* [MATERIAL FOR THIS TASK]
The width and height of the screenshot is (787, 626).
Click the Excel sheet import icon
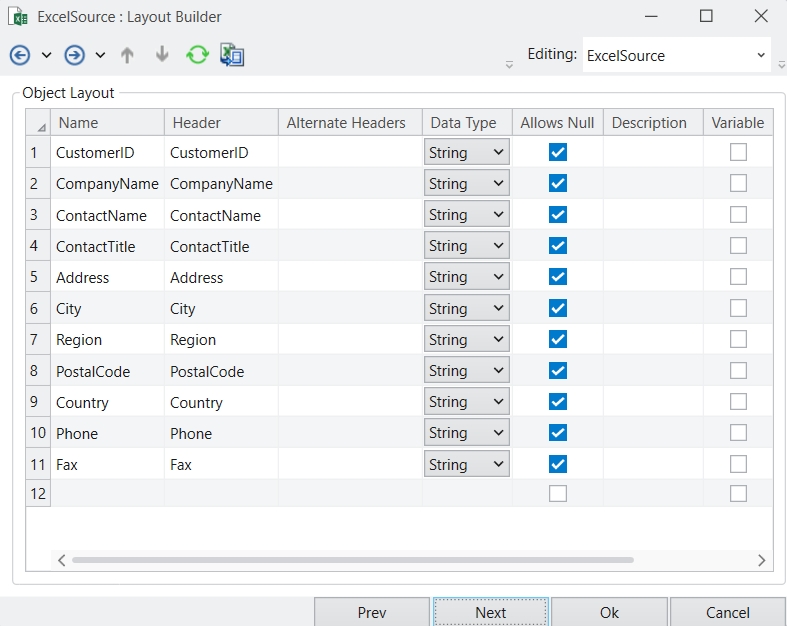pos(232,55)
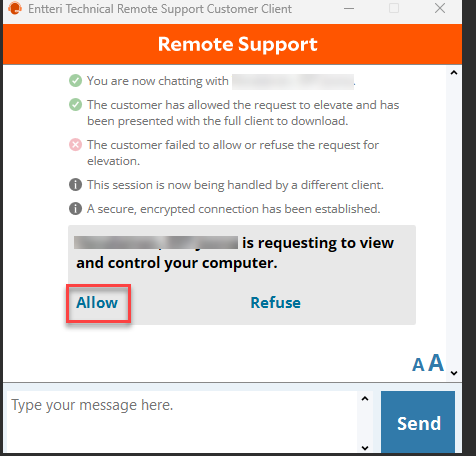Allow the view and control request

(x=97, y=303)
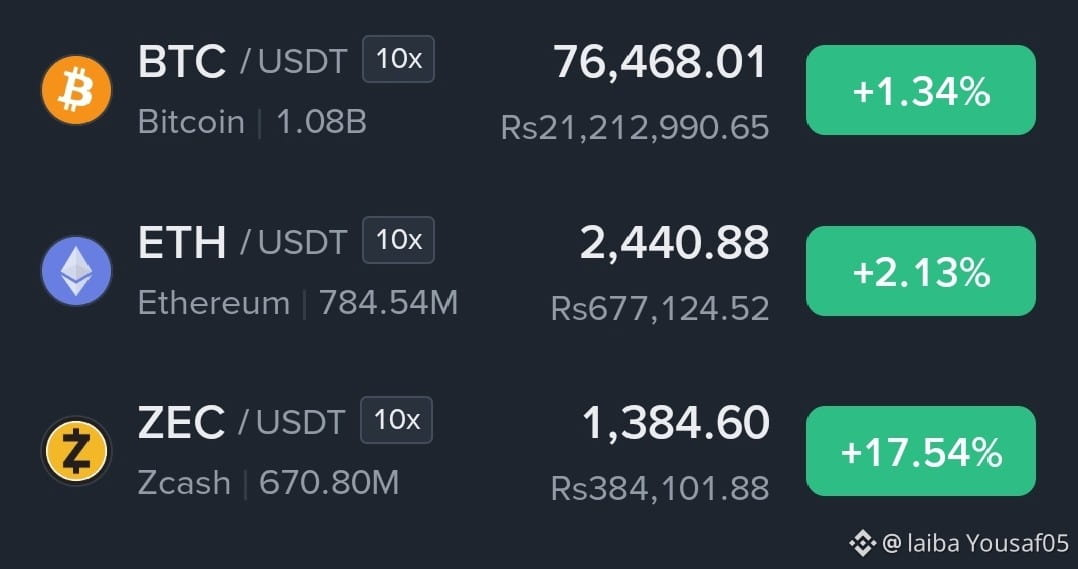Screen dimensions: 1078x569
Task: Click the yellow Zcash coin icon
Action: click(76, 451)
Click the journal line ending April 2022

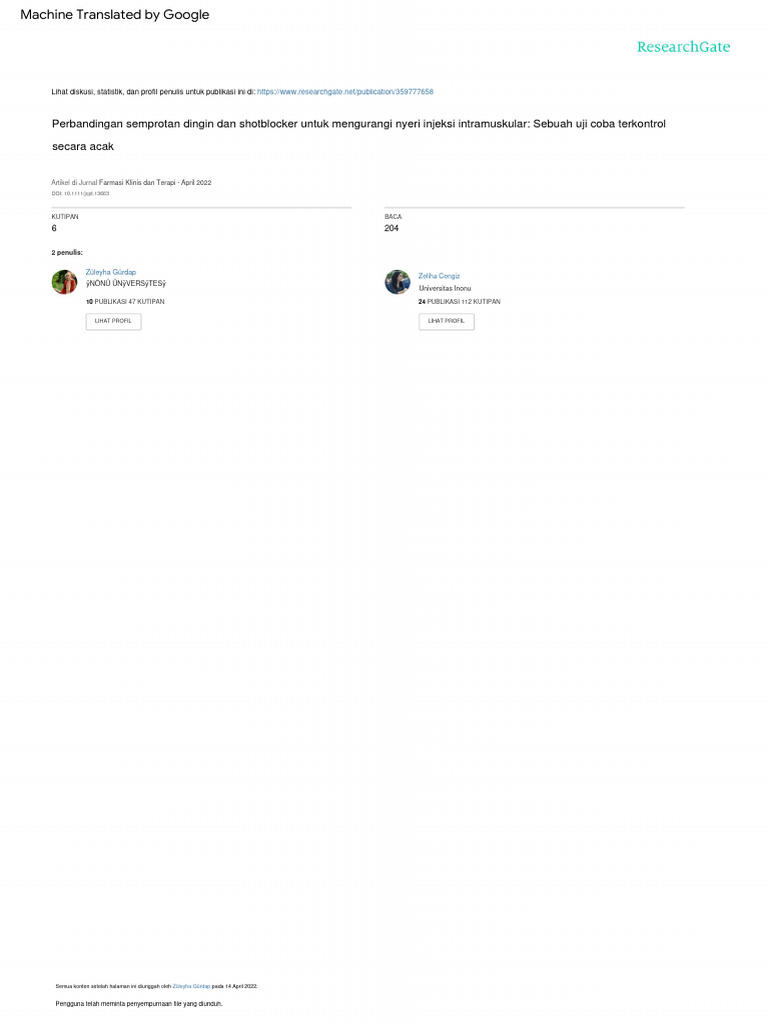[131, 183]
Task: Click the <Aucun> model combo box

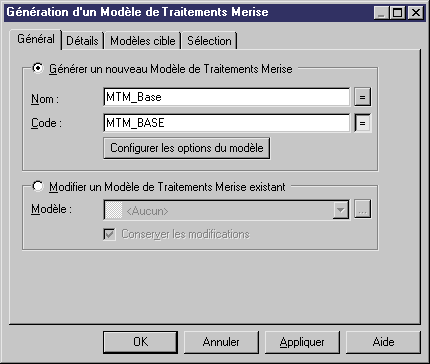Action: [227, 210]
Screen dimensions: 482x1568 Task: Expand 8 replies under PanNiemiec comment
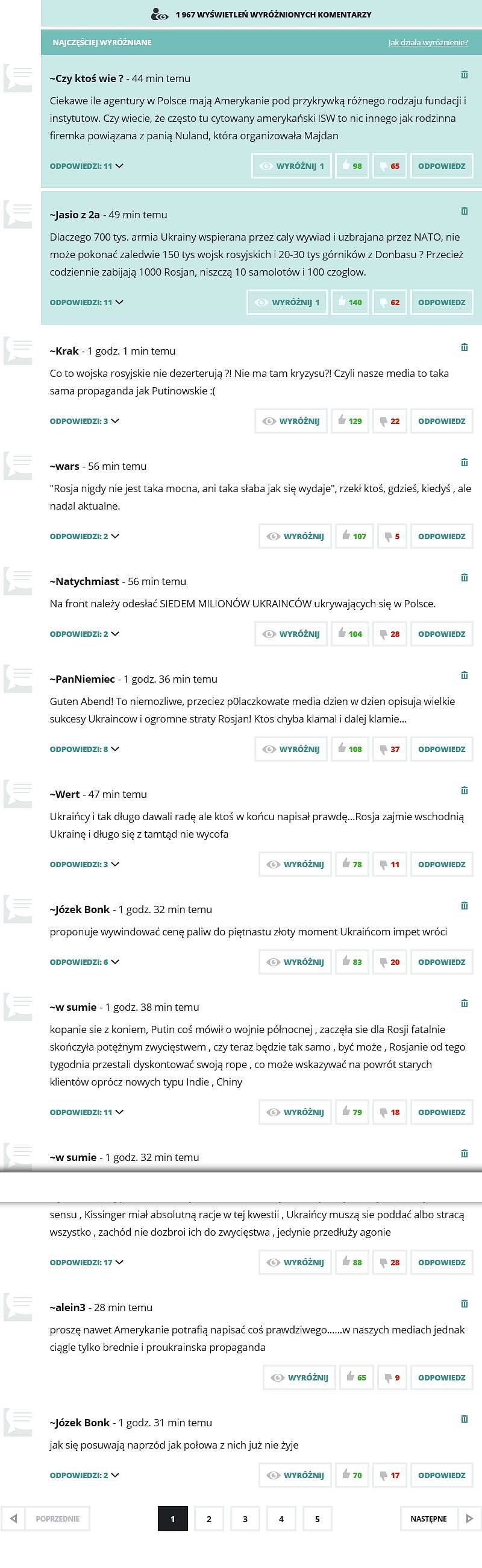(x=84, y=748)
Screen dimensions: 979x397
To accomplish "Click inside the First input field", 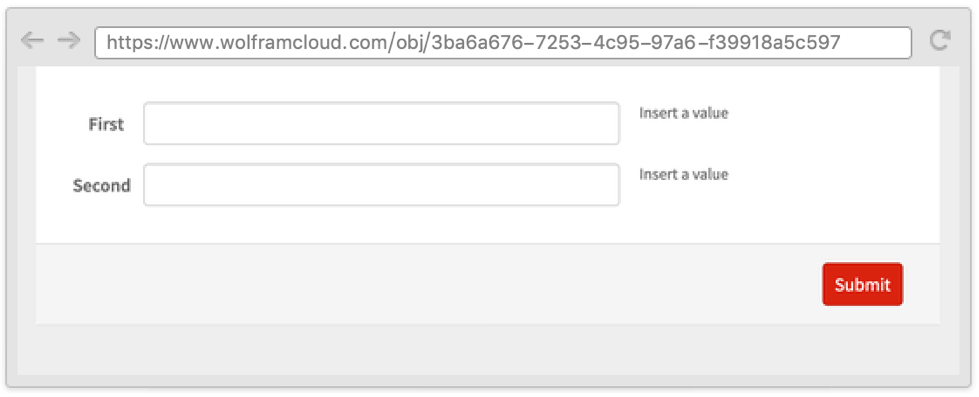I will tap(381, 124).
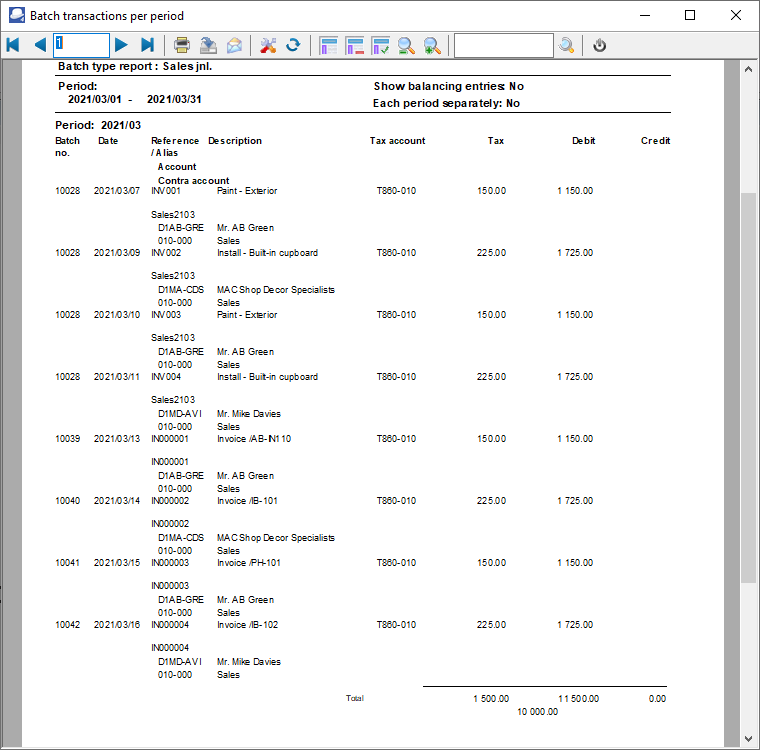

* * *

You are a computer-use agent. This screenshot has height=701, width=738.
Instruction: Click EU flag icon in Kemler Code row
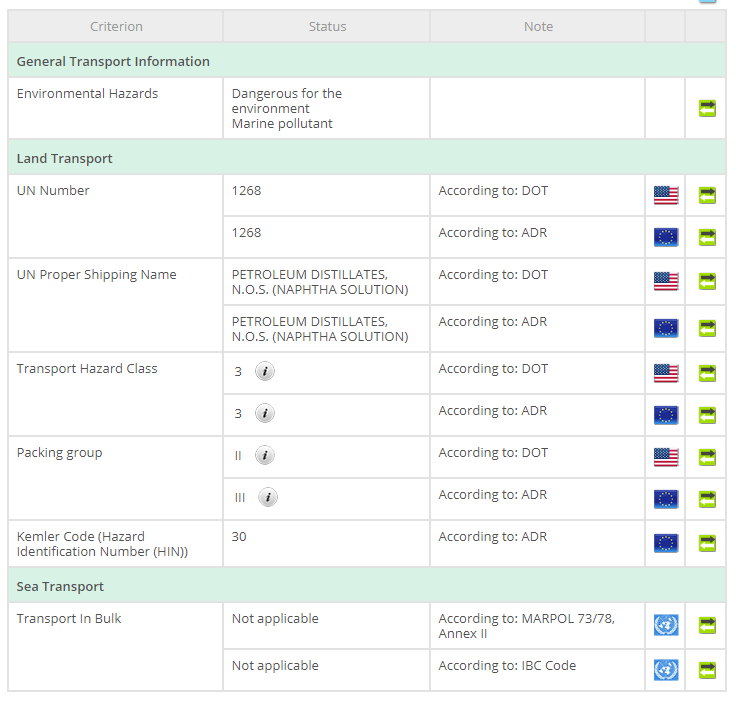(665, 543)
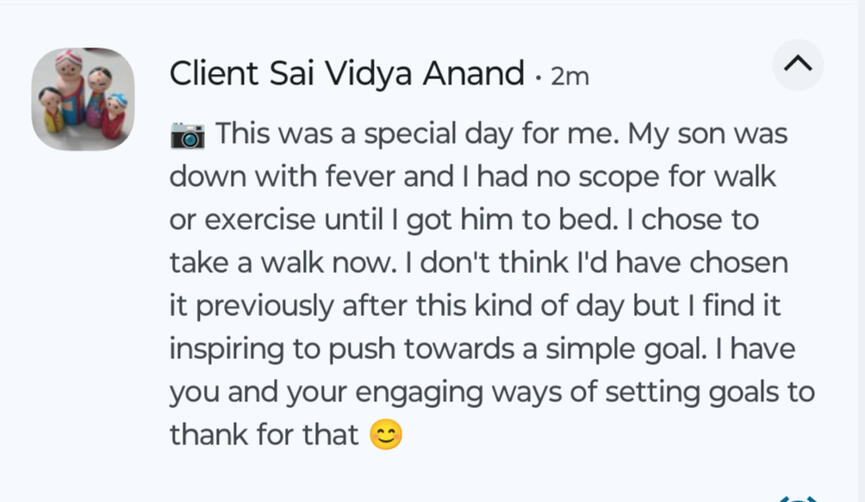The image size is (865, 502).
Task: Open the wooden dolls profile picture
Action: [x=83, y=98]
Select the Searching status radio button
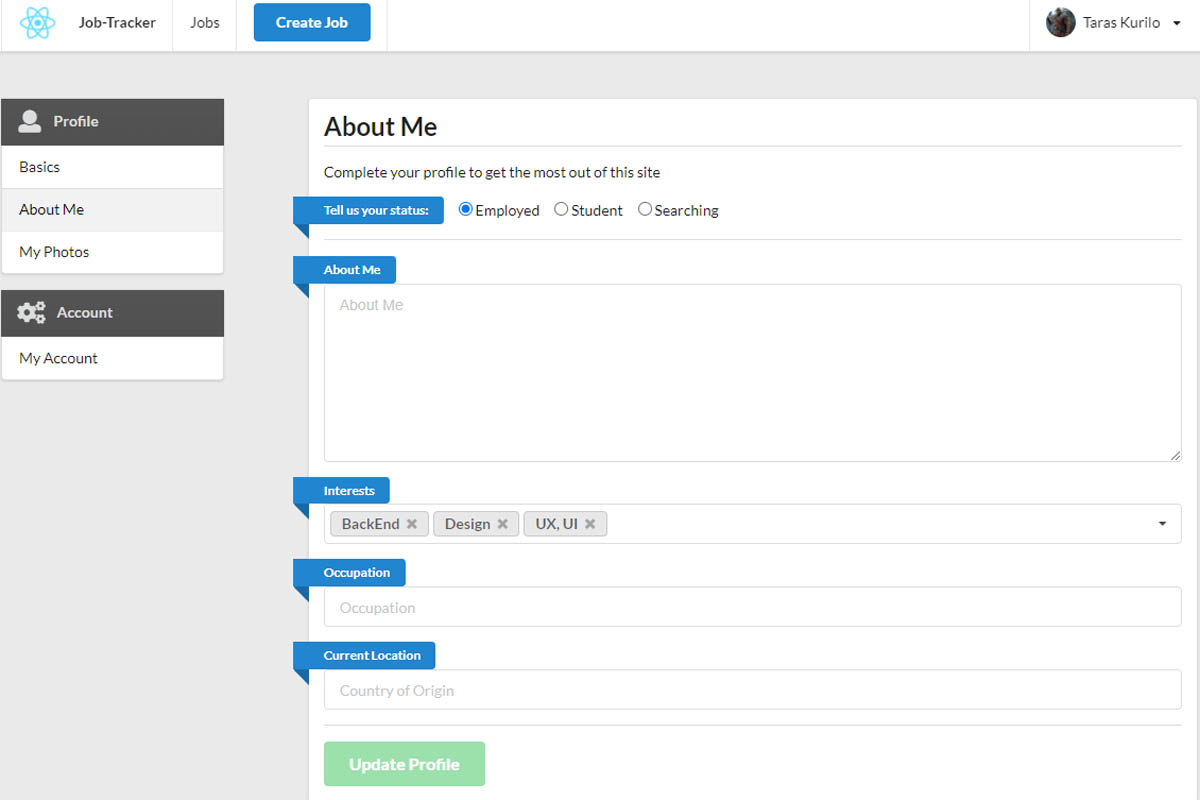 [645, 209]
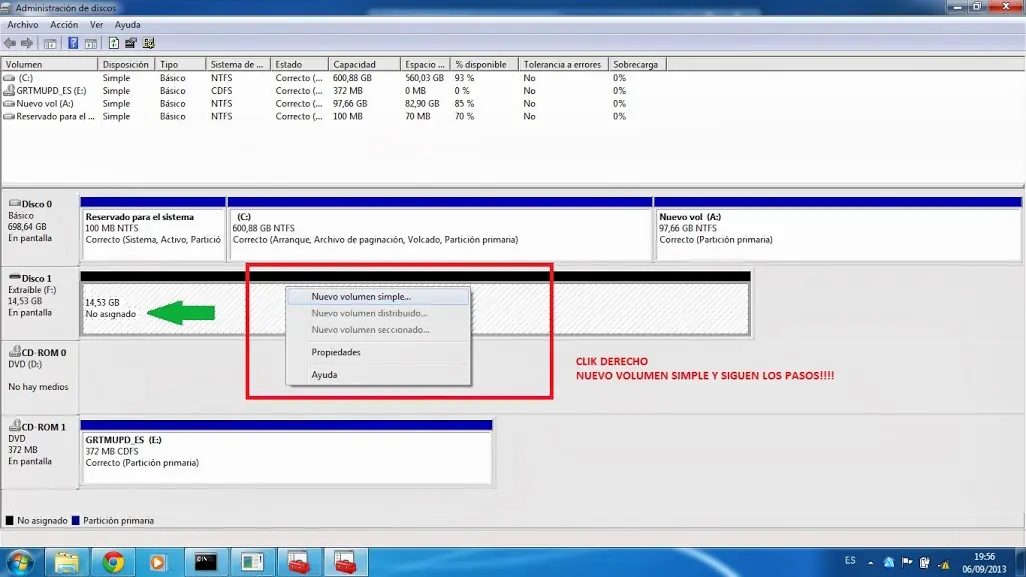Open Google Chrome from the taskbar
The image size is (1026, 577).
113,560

--

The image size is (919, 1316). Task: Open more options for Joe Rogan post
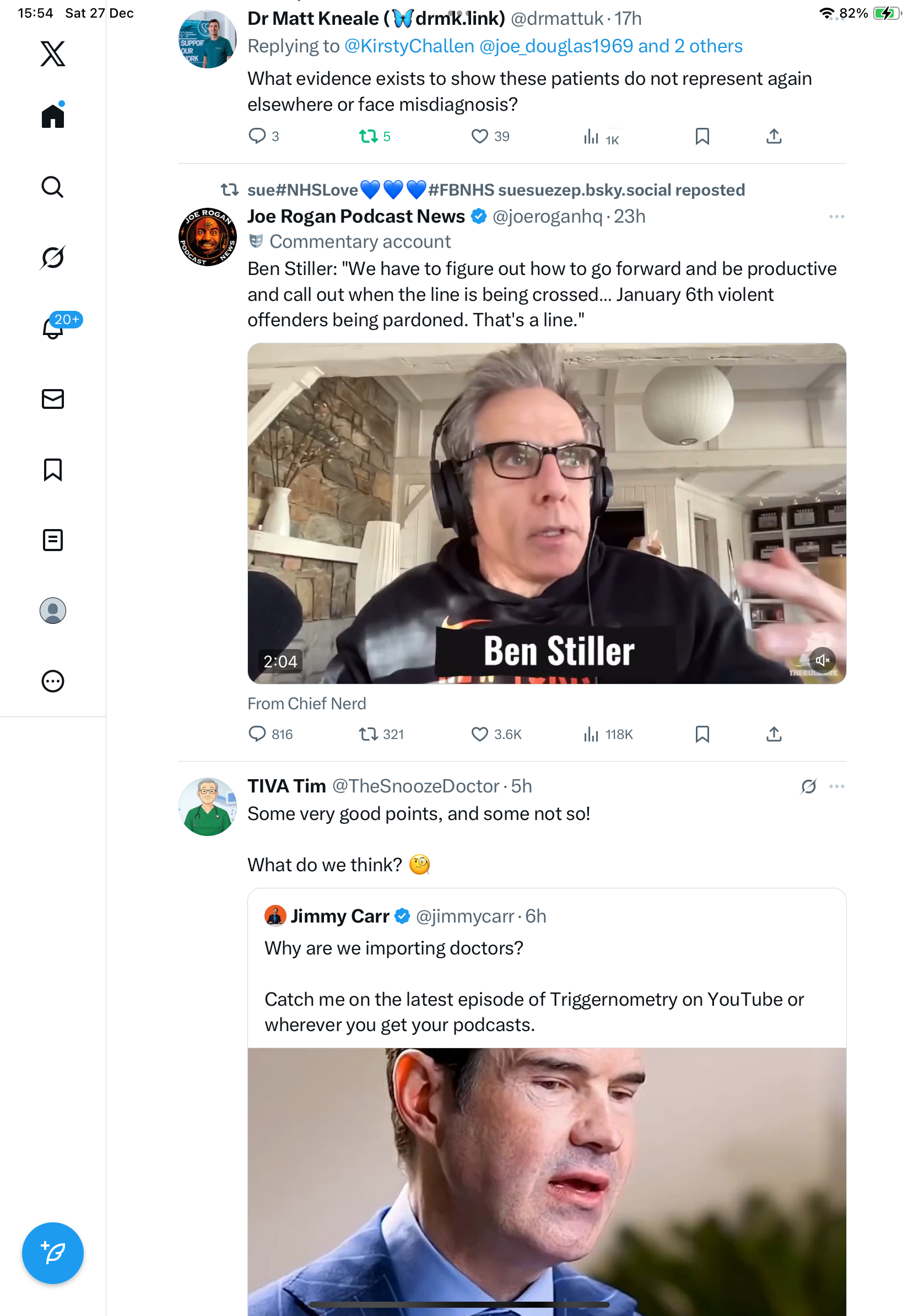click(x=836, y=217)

* [TASK PROMPT]
Identify each line in the records above containing the word "width"; copy those lines.

* [RESULT BELOW]
The width and height of the screenshot is (787, 626).
You are a computer-use agent. This screenshot has height=701, width=738.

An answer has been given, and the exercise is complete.